Stonehenge

Tratto da La birra nel mondo, Volume IV, di Antonio Mennella-Meligrana Editore

Netheravon/Inghilterra
Netheravon è un villaggio sul fiume Avon, all’interno della piana di Salisbury, nel Wiltshire. Qui, nel 1914, fu installato un generatore di energia elettrica per l’aerodromo di Netheravon potendo sfruttare la forza idrica del fiume.
Non riuscendo però la potenza del fiume a generare l’elettricità necessaria, si ricorse a generatori diesel per far funzionare le turbine. Un sistema che presto si rivelò tutt’altro che redditizio, e la centrale elettrica venne chiusa.
Per anni il “vecchio mulino” fu sfruttato per usi diversi finché, nel 1983, Tony e Robinetta Bunce lo acquistarono dal MOD per aprirvi l’anno dopo la Bunce’s Brewery.
Nel 1993 il birrificio cambiò il nome in Stonehenge, con l’acquisto da parte del mastro birraio danese Stig Anker Andersen, che continuò la produzione delle tradizionali ale inglesi.
L’impianto è organizzato in modo che gli ingredienti e il mosto di birra si muovano principalmente verso il basso, usando la gravità come nei primi birrifici a torre. Così come il processo di saccarificazione si svolge a infusione.
Stonehenge Rudolph, extra special bitter/ESB di colore ambrato scuro e dall’aspetto lievemente velato (g.a. 5%); un’offerta invernale. Con un’effervescenza piuttosto bassa, la schiuma biancastra si alza fine, compatta, cremosa, di buona durata e allacciatura. All’olfatto s’incontrano e si fondono a meraviglia malti tostati, caramello, pane nero, burro, frutti rossi e scuri, uvetta, zucchero di canna, legno, sentori floreali e speziati, ciliege acide, luppolo erbaceo: un pot-pourri fresco, pulito, gradevole, persistente. Il corpo medio tende al leggero, in una consistenza alquanto acquosa. Le stesse sensazioni avvertite al naso si ritrovano nel gusto, dove però le note secche, floreali e speziate della robusta luppolizzazione non fanno sconti, in nome di un equilibrio che non deve prestare il fianco alla minima sbavatura. Nel finale si fa vivo l’alcol con la sua discrezione, e senza contrastare l’emergente nota acida delle tostature. Il retrolfatto appare di un interessante agrodolce, con le sue lunghe impressioni di resina e di terra, di spezie e di frutta tropicale.

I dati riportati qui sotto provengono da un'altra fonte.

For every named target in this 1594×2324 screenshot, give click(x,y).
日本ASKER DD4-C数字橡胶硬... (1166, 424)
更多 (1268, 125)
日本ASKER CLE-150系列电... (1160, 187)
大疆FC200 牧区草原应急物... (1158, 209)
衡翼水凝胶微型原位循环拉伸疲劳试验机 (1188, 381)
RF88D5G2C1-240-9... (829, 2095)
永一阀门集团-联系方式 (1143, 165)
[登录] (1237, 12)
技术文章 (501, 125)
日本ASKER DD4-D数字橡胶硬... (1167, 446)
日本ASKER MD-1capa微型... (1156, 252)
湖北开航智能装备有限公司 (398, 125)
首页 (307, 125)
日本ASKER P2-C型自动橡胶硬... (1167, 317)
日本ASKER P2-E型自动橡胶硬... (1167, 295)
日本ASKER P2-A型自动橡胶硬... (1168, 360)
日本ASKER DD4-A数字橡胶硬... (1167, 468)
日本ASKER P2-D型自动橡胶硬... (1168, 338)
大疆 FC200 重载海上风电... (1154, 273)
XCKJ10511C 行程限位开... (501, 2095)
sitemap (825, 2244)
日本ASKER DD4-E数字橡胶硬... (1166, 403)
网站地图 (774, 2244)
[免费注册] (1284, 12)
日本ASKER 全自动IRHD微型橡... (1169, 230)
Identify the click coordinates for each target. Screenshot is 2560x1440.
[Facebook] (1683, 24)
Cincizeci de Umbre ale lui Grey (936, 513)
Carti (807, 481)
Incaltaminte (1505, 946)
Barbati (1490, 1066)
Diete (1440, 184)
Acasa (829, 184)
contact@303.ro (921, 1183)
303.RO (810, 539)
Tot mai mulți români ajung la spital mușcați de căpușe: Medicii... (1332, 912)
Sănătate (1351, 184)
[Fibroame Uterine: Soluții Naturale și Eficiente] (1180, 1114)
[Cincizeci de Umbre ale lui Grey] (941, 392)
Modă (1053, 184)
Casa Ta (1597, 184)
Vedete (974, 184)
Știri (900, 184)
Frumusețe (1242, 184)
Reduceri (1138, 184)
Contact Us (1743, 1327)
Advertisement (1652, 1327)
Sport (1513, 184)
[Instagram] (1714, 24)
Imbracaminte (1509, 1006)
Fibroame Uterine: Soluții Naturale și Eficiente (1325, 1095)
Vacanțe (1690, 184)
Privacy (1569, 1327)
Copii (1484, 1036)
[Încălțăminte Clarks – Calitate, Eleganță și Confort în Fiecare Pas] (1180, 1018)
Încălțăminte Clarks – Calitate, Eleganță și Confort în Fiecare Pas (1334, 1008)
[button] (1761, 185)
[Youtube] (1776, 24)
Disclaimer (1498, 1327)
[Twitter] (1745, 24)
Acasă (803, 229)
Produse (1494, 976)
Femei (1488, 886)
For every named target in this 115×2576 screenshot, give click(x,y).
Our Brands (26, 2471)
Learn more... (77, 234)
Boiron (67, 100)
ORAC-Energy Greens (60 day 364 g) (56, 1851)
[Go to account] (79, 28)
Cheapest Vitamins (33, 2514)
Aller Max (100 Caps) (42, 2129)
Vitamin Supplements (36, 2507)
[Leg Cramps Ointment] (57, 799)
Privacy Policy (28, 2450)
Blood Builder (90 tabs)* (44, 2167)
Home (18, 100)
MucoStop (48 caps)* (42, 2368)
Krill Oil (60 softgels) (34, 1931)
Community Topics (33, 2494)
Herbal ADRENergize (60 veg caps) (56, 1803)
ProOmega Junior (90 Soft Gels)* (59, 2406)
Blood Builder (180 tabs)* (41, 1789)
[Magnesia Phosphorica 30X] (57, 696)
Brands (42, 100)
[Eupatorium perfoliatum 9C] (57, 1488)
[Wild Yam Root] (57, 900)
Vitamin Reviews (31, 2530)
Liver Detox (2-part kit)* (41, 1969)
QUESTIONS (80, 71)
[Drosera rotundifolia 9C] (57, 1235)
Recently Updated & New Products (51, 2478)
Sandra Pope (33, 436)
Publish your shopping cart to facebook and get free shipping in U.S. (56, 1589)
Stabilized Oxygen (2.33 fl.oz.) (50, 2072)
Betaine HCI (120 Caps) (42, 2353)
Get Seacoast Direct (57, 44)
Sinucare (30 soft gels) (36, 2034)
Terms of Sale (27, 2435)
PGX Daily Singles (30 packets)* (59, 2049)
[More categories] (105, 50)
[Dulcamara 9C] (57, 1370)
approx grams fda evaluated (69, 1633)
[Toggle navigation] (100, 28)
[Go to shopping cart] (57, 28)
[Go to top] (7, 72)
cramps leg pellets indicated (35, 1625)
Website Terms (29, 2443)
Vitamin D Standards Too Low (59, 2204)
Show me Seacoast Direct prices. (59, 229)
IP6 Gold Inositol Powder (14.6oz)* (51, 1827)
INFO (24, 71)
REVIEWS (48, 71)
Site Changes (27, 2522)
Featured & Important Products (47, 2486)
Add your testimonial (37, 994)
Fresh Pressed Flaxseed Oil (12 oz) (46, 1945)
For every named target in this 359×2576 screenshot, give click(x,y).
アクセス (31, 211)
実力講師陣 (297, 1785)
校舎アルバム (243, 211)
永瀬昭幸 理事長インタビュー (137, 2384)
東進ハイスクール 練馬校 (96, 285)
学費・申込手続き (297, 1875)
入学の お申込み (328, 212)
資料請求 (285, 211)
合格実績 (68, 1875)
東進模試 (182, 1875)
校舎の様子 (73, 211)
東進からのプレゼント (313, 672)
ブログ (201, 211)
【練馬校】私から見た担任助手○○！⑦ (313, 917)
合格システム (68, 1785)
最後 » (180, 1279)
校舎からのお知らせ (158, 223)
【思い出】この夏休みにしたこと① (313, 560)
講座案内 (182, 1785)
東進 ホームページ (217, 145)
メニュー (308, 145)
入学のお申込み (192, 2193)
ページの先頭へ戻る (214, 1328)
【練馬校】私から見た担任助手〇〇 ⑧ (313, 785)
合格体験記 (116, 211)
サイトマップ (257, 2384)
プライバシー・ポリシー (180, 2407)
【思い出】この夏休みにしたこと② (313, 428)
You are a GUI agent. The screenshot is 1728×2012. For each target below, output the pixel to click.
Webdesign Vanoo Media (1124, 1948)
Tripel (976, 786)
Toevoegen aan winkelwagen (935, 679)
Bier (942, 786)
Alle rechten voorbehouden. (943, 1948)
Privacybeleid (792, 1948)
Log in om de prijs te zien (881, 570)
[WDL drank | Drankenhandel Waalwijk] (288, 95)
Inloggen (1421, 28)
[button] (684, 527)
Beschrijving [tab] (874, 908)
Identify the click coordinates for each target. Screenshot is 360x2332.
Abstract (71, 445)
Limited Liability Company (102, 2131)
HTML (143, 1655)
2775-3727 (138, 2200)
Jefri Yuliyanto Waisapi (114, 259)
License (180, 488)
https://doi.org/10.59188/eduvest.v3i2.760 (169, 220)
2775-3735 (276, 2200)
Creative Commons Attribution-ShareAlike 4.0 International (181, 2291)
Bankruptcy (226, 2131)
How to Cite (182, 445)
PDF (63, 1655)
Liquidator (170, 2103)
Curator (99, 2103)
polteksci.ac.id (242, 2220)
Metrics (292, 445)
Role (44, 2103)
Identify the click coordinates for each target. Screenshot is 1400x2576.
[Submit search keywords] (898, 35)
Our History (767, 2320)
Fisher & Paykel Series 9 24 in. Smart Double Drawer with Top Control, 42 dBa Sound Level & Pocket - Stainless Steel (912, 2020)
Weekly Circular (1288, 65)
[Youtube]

Stonehenge Old Smokey, porter di colore marrone scuro, vicino al nero, e dall’aspetto opaco (g.a. 5%); altra stagionale invernale, in precedenza regolare. La carbonazione è contenuta; la schiuma cachi, fine, compatta, cremosa, di ottima durata e aderenza. L’aroma spira alquanto complesso, con sentori di malti tostati, liquirizia, fumo, caramello, pane scuro bruciato, marmellata di ribes nero, caffè, uva passa e, dal sottofondo, uno spiffero di luppolo terroso. Il corpo, da medio a pieno, ha una consistenza abbastanza grassa. Il gusto, moderatamento amaro e intessuto di piacevoli venature di liquirizia, si snoda con straordinaria morbidezza sotto l’egida del fumo e del cioccolato bruciato. La secchezza del finale asciuga il palato e prelude a discrete sensazioni retrolfattive amarognole, di caffè, tostature, zucchero bruciato, luppolo resinoso.